━━━ Material shown

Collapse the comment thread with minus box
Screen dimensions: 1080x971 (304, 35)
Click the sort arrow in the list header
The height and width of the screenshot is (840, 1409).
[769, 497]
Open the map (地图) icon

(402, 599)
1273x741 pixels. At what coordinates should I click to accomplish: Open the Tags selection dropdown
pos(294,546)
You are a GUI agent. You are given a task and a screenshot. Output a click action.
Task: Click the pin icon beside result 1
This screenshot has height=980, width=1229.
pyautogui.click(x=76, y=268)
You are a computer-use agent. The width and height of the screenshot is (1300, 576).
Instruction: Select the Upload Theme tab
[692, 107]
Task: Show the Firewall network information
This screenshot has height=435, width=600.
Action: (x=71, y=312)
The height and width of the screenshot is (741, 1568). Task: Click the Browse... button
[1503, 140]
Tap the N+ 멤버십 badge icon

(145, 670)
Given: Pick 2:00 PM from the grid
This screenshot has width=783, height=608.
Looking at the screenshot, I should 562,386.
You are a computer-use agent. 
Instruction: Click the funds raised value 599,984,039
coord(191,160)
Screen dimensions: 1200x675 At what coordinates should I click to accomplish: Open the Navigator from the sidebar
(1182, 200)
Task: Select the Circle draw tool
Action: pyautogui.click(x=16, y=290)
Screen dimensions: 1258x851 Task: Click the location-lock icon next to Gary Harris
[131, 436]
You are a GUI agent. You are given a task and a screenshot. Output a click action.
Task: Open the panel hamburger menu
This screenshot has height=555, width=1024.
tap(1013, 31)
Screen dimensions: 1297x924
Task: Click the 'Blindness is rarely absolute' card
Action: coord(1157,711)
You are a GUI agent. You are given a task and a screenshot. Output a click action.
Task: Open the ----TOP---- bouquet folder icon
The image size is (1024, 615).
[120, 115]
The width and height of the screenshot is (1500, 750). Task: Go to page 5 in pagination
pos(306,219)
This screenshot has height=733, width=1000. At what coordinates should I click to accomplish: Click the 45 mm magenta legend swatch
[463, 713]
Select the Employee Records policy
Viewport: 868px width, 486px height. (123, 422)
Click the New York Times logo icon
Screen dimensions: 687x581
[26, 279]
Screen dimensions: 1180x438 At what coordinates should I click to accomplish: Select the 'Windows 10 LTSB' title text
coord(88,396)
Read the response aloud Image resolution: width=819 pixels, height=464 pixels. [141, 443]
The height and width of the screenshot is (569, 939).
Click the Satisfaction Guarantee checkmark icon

━━━━━━

What to do: Begin at the line containing "Task: Open the panel hamburger menu" and reproduce every line through the last one in the records above, exactly.

Task output:
Task: Open the panel hamburger menu
This screenshot has height=555, width=1024.
tap(1013, 31)
Screen dimensions: 1297x924
Task: Click the 'Blindness is rarely absolute' card
Action: coord(1157,711)
You are a GUI agent. You are given a task and a screenshot. Output a click action.
Task: Open the ----TOP---- bouquet folder icon
The image size is (1024, 615).
[120, 115]
The width and height of the screenshot is (1500, 750). Task: Go to page 5 in pagination
pos(306,219)
This screenshot has height=733, width=1000. At what coordinates should I click to accomplish: Click the 45 mm magenta legend swatch
[463, 713]
Select the Employee Records policy
Viewport: 868px width, 486px height. (123, 422)
Click the New York Times logo icon
Screen dimensions: 687x581
[26, 279]
Screen dimensions: 1180x438 At what coordinates should I click to accomplish: Select the 'Windows 10 LTSB' title text
coord(88,396)
Read the response aloud Image resolution: width=819 pixels, height=464 pixels. [141, 443]
The height and width of the screenshot is (569, 939).
Click the Satisfaction Guarantee checkmark icon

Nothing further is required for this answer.